Step 1. Click on Streamlit on the left navigation menu

Step 2. Click on + Streamlit App on the top right

Step 3. Enter App name

Step 4. Select Warehouse (X-Small) and App location (Database and Schema) where you'd like to create the Streamlit applicaton

Step 5. Click on Create

Step 6. Replace sample application code displayed in the code editor on the left by following instructions in the subsequent steps

Delete existing sample application code in the code editor on the left and add the following code snippet at the very top.

from snowflake.snowpark.context import get_active_session
from snowflake.snowpark.functions import sum, col
import altair as alt
import streamlit as st

# Set page config
st.set_page_config(layout="wide")

# Get current session
session = get_active_session()

In the above code snippet, we're importing the required libraries, setting the application's page config to use full width of the browser window, and gaining access to the current session.

Now add the following Python function that loads and caches data from ENVIRONMENT_DATA_ATLAS.ENVIRONMENT.EDGARED2019 and ENVIRONMENT_DATA_ATLAS.ENVIRONMENT.WBWDI2019Jan tables.

@st.cache_data()
def load_data():
    # Load CO2 emissions data
    snow_df_co2 = session.table("ENVIRONMENT_DATA_ATLAS.ENVIRONMENT.EDGARED2019").filter(col('Indicator Name') == 'Fossil CO2 Emissions').filter(col('Type Name') == 'All Type').sort('"Date"').with_column_renamed('"Date"','"Year"')

    # Load and transform forest occupied land area data
    snow_df_land = session.table("ENVIRONMENT_DATA_ATLAS.ENVIRONMENT.\"WBWDI2019Jan\"").filter(col('Series Name') == 'Forest area (% of land area)')
    snow_df_land = snow_df_land.group_by('Country Name').agg(sum('$61').alias("Total Share of Forest Land")).sort('Country Name')
    return snow_df_co2.to_pandas(), snow_df_land.to_pandas()

# Load and cache data
df_co2_overtime, df_forest_land = load_data()

In the above code snippet, we're leveraging several Snowpark DataFrame functions to load and transform data. For example, filter(), group_by(), agg(), sum(), alias() and sort().

Now add the following Python function that displays a country selection dropdown and a chart to visualize CO2 emissions over time for the selected countries.

def co2_emmissions():
    st.subheader('CO2 Emissions by Countries Over Time')

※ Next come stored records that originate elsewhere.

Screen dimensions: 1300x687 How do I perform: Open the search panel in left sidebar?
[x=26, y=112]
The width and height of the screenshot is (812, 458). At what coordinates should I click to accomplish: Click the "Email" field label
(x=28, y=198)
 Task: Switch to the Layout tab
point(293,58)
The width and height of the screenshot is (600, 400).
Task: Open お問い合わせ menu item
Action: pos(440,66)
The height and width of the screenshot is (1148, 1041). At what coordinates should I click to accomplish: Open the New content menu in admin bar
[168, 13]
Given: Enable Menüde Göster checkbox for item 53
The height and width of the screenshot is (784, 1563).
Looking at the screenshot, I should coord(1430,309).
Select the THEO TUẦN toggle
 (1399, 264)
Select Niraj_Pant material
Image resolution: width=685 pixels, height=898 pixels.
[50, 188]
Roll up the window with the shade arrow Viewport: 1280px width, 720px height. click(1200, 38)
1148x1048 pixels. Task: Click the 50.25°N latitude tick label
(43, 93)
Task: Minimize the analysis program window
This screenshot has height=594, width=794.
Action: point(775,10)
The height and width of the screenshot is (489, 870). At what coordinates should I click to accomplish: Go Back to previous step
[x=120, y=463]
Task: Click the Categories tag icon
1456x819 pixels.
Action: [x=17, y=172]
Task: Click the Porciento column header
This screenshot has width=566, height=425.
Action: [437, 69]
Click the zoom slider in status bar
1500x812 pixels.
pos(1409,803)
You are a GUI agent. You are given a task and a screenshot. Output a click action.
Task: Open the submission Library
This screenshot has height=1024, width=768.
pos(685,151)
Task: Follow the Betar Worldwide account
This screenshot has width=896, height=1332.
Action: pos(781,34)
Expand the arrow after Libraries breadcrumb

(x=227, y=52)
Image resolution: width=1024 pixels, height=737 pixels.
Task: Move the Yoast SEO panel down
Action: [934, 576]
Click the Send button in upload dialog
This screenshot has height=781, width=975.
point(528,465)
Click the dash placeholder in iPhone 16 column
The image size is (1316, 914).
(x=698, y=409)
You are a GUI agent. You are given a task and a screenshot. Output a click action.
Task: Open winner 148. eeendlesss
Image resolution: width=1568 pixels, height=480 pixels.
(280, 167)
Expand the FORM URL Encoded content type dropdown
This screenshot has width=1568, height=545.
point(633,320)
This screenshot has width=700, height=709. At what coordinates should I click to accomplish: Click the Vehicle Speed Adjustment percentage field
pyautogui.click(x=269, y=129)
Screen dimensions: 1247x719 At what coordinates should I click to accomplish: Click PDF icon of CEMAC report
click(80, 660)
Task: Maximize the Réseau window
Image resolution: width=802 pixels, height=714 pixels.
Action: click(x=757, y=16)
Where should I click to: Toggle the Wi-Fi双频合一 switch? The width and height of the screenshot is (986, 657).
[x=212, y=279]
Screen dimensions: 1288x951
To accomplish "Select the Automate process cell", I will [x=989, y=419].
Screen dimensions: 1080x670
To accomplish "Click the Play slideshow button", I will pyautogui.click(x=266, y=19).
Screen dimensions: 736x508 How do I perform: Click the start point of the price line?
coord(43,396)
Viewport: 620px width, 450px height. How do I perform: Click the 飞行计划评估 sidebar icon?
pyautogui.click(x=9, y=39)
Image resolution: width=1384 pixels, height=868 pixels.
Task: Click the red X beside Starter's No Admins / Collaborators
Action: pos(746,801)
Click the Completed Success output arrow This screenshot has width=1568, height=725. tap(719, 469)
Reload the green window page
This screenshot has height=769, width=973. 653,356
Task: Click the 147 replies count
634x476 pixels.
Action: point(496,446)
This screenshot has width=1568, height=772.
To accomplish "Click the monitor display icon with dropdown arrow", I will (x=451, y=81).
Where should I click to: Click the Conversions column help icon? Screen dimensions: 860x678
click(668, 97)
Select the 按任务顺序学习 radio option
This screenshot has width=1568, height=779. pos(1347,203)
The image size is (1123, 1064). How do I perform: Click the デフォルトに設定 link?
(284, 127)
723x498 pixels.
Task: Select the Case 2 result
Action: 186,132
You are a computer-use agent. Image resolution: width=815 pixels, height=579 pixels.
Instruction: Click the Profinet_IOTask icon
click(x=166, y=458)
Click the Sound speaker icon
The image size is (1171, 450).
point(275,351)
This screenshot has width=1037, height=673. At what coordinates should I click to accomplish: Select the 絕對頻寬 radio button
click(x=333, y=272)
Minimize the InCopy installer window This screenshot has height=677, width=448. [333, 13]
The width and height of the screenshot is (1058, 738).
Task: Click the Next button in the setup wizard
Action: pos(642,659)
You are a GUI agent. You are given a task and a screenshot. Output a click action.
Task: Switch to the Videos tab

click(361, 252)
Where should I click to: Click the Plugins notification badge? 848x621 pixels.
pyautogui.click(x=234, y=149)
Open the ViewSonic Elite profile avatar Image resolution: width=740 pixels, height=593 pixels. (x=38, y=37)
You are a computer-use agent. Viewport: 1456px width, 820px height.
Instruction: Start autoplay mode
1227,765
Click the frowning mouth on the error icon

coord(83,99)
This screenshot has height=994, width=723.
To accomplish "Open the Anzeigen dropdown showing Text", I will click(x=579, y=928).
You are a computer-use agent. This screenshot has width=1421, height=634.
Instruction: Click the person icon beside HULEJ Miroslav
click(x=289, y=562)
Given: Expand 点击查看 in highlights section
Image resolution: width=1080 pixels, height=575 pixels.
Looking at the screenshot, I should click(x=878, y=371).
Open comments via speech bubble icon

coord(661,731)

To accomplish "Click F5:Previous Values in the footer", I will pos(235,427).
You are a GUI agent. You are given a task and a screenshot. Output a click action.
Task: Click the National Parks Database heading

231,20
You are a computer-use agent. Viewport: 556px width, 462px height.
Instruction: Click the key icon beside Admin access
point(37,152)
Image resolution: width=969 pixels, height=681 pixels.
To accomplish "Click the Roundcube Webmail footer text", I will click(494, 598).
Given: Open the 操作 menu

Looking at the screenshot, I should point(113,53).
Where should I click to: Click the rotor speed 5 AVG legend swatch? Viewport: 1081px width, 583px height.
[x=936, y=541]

    countries = ['United States','China','Russia','India','United Kingdom','Germany','Japan','Canada']
    selected_countries = st.multiselect('',countries, default = ['United States','China','Russia','India','United Kingdom'])
    st.markdown("___")

    # Display an interactive chart to visualize CO2 emissions over time by the selected countries
    with st.container():
        countries_list = countries if len(selected_countries) == 0 else selected_countries
        df_co2_overtime_filtered = df_co2_overtime[df_co2_overtime['Location Name'].isin(countries_list)]
        line_chart = alt.Chart(df_co2_overtime_filtered).mark_line(
            color="lightblue",
            line=True,
            point=alt.OverlayMarkDef(color="red")
        ).encode(
            x='Year',
            y='Value',
            color='Location Name',
            tooltip=['Location Name','Year','Value']
        )
        st.altair_chart(line_chart, use_container_width=True)

In the above code snippet, a line chart is constructed which takes a dataframe as one of the parameters. In our case, that is a subset of the df_co2_overtime dataframe filtered by the countries selected via Streamlit's multiselect() user input component.

Next, add the following Python function that displays a slider input element and a chart to visualize forest occupied land area by countries based on the set threshold.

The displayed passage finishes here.